That is not an order to disengage.  It can be interpreted as that, but it can also be interpreted as a statement that Zimmerman is not required to follow Martin, but if he does, he does.

There is probably a good reason it was worded that way by the dispatcher (and I am a former civilian police dispatcher).  A dispatcher has no authority to order anyone to do anything.  So no, the police did not order Zimmerman to stand down.

Zimmerman is not a cop, that is correct.  Perhaps you are not aware of it, but citizens have most of the same rights police do, including the right to go where they will.  Zimmerman was free to leave his vehicle.  He was not engaged in any illegal activity and was therefore not prohibited from engaging in self-defense.

It is also not left to Zimmerman to decide what is and is not a danger of death or great bodily harm that allows him to use deadly force in self-defense.  The standard, as you should know, is the 'reasonable man' interpretation.  Zimmerman could claim he was in fear for his life, but if the police do not believe a 'reasonable man' would have been, he is subject to arrest; if the DA doesn't believe it, he is subject to prosecution.  If a jury doesn't believe it, he is subject to criminal conviction.

I am not sure where the assumption comes that a person has the absolute right to decide what is and is not a threat to their lives and then use deadly force on that person.  It just is not the case.  Not in principle and not in practice.



> And if unchanged, these kinds of laws become a sick person's hunting license.



Again, SYG was not in question here.  Even minus this statute, assuming a Duty to Retreat instead, if Zimmerman was in fact on the ground along with Martin - as witnesses have said happened - he could not retreat, and thus that duty was fulfilled; it could not be done.  Duty to Retreat does not mean that Zimmerman could not defend himself with deadly force; it means he had to attempt to retreat if such was possible.  With both men on the ground, it clearly wasn't.
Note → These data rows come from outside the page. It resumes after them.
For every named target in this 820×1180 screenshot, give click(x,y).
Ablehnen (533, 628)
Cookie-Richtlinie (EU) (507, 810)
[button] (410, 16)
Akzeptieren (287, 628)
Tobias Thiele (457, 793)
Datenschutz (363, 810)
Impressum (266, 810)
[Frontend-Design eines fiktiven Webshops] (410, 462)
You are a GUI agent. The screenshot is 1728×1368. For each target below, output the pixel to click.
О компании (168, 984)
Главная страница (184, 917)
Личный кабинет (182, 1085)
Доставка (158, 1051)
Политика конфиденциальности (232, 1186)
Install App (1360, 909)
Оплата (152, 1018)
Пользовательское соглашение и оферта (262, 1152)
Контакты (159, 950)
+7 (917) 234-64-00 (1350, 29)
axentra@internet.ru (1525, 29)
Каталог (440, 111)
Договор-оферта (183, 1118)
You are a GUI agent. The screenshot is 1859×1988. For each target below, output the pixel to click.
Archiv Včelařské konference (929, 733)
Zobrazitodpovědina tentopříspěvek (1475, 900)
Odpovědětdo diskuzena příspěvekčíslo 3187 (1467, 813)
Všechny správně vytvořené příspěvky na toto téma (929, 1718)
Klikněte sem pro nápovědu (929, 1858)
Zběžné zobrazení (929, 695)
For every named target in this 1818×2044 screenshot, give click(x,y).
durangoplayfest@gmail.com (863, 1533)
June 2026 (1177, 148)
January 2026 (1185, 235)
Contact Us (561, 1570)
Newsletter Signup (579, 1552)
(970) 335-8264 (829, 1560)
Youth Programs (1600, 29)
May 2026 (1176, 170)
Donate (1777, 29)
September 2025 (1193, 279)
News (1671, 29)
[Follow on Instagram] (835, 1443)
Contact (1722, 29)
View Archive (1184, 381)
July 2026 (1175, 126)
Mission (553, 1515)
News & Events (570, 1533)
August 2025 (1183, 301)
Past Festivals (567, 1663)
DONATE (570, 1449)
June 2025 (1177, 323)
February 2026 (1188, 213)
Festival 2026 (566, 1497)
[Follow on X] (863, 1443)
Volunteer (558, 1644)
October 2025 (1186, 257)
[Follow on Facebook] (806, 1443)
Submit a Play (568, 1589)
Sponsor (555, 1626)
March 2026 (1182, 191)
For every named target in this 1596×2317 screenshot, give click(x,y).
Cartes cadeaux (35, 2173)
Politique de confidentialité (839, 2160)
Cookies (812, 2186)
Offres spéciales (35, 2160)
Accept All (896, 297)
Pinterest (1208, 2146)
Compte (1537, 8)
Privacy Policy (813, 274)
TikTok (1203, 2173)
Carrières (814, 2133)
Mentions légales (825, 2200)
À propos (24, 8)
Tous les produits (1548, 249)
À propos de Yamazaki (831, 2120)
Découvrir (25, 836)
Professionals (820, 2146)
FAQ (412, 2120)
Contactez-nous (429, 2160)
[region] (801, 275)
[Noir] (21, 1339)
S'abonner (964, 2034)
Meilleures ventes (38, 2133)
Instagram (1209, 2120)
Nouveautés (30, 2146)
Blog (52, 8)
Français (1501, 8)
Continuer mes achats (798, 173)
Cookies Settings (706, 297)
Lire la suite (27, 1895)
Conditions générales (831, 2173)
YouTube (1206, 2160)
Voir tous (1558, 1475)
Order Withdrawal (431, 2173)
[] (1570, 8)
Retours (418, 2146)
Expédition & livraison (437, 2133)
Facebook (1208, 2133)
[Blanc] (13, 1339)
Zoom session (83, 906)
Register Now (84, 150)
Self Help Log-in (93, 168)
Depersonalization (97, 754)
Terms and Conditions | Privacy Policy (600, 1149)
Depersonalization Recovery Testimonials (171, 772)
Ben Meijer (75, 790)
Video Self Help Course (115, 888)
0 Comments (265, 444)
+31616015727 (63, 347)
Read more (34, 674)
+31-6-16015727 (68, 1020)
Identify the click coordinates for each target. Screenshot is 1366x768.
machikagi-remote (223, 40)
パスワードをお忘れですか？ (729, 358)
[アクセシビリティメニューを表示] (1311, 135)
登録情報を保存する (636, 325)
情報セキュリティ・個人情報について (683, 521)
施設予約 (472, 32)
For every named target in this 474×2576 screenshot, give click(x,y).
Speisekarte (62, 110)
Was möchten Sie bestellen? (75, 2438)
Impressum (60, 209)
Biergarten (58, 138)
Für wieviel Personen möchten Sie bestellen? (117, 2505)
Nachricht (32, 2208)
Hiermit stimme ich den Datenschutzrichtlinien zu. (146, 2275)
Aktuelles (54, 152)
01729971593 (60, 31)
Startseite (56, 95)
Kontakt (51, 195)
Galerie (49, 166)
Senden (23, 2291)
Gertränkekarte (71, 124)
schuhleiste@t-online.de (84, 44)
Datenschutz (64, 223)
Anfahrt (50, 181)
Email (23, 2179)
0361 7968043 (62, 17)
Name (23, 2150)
And when talking about repealing these sorts of laws, the first question that needs to be asked is whether or not we have a problem.  Even if Zimmerman simply went hunting for Martin intending to kill him (which most do not believe, and there certainly isn't any apparent evidence to prove it), that's one case.  We've had SYG laws in many states in the USA for decades.  There has not been a predicted bloodbath.  We don't have night-stalkers going out and hunting humans and then claiming SYG.  It's just not happening.  So on balance, I do not think that the SYG law needs to be repealed.

Sick person's hunting license?  Yes, I do not argue that could happen, given enough sick people devoted to the idea of hunting human beings and believing that they could persuade the police in each case that their fear for their life was genuine; but it hasn't happened.  Absent that, problems which do not exist do not need repair.


----------



## Cyriacus (Mar 30, 2012)

Someone kicks in My front door, so I should run out the back door? Abandoning My only possessions, pet, and family to some burglar?
Pfft.

On topic though;
I see why Youd have that Law. Itd be to prevent someone from attacking someone else, then claiming it was Self Defense. And also to try and prevent people from fight-mongering. Im also prepared to bet not many people even know about the law.


----------



## Bill Mattocks (Mar 30, 2012)

Cyriacus said:


> Someone kicks in My front door, so I should run out the back door? Abandoning My only possessions, pet, and family to some burglar?
> Pfft.



Prior to SYG laws in many states, Duty to Retreat said yes, you had a duty to attempt to retreat if you could; even from your house, before you could engage in violence to defend your property.  But a lot of states have changed that now.



> On topic though;
> I see why Youd have that Law. Itd be to prevent someone from attacking someone else, then claiming it was Self Defense. And also to try and prevent people from fight-mongering. Im also prepared to bet not many people even know about the law.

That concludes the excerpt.